Since I'm amplifying my linearized vector segment from a plasmid containing an unrelated insert (insert "A"), I designed a multiplexed colony PCR that can discriminate between the parental vector + Insert A, and a vector containing my insert of interest (insert "B"). Before screening colonies, I ran the PCR on each of the ligation reactions themselves, and found that the dominant product corresponded to uncut vector + Insert A, confirming what I saw on the plates. The vector + insert B product is also there, but it is a minor product, and I don't think screening hundreds of colonies for each of 14 inserts is a good plan - it's what I've been trying to avoid. Seems like I can't win.
Trying again with the cleaner vector product tomorrow. Hopefully almost out of the woods.

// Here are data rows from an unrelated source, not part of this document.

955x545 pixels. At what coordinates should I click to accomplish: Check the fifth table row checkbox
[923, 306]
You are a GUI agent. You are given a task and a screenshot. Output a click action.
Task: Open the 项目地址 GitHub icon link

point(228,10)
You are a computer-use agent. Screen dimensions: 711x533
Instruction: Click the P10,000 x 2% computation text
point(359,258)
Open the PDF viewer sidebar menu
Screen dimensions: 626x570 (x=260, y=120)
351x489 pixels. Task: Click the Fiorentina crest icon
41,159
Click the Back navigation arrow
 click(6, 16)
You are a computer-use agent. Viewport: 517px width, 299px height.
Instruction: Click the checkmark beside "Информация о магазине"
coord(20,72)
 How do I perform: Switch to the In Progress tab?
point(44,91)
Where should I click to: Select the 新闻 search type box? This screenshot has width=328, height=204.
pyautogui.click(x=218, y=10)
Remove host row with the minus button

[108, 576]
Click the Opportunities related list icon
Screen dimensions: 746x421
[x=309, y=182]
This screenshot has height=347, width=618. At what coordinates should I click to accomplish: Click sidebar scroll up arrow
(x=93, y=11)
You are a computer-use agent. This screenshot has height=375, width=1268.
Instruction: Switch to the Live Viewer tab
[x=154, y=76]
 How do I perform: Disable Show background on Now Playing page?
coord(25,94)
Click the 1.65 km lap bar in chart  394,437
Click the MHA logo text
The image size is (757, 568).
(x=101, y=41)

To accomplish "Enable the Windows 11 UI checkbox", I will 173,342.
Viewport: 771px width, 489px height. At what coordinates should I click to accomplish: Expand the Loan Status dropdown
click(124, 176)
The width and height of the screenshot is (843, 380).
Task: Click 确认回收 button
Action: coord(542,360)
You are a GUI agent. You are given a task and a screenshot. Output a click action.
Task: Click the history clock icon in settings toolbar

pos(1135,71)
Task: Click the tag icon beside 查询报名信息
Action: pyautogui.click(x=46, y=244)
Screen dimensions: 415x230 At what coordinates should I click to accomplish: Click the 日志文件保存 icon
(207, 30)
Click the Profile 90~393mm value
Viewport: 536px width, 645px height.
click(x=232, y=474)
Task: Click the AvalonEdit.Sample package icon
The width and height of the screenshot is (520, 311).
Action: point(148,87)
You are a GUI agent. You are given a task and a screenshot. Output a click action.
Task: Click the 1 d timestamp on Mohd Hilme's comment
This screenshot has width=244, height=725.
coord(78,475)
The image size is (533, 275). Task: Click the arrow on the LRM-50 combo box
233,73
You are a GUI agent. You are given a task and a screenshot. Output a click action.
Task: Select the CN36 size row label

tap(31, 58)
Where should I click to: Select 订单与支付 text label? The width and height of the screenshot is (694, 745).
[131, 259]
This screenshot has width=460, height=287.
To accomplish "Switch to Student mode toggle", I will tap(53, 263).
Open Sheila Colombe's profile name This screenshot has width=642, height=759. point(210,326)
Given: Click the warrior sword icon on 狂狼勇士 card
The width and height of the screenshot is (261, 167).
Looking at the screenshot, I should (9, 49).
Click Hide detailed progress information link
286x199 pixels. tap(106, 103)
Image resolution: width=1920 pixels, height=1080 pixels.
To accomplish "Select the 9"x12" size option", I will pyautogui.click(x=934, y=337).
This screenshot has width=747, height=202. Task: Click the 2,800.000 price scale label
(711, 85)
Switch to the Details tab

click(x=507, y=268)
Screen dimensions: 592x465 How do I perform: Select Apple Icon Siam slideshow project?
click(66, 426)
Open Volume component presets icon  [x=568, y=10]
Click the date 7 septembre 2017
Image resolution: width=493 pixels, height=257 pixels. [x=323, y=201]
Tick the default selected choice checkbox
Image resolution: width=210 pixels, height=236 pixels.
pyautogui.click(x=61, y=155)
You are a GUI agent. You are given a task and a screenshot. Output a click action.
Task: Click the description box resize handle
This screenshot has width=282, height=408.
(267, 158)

Another possibility that I failed to mention is that your vector + insert is toxic. It won't matter how well your ligations work if the product cannot be transformed.
True. Pehaps a lower/slower growth will help in that case. I do notice a size distribution among colonies - might be consistent with toxic plasmids being transformed. Going to note that and see if the small vs. large colonies contain consistently different digest or PCR peoducts. Could be a simple way to screen if it holds up.
Not giving up until the control plate is clean again, in any case.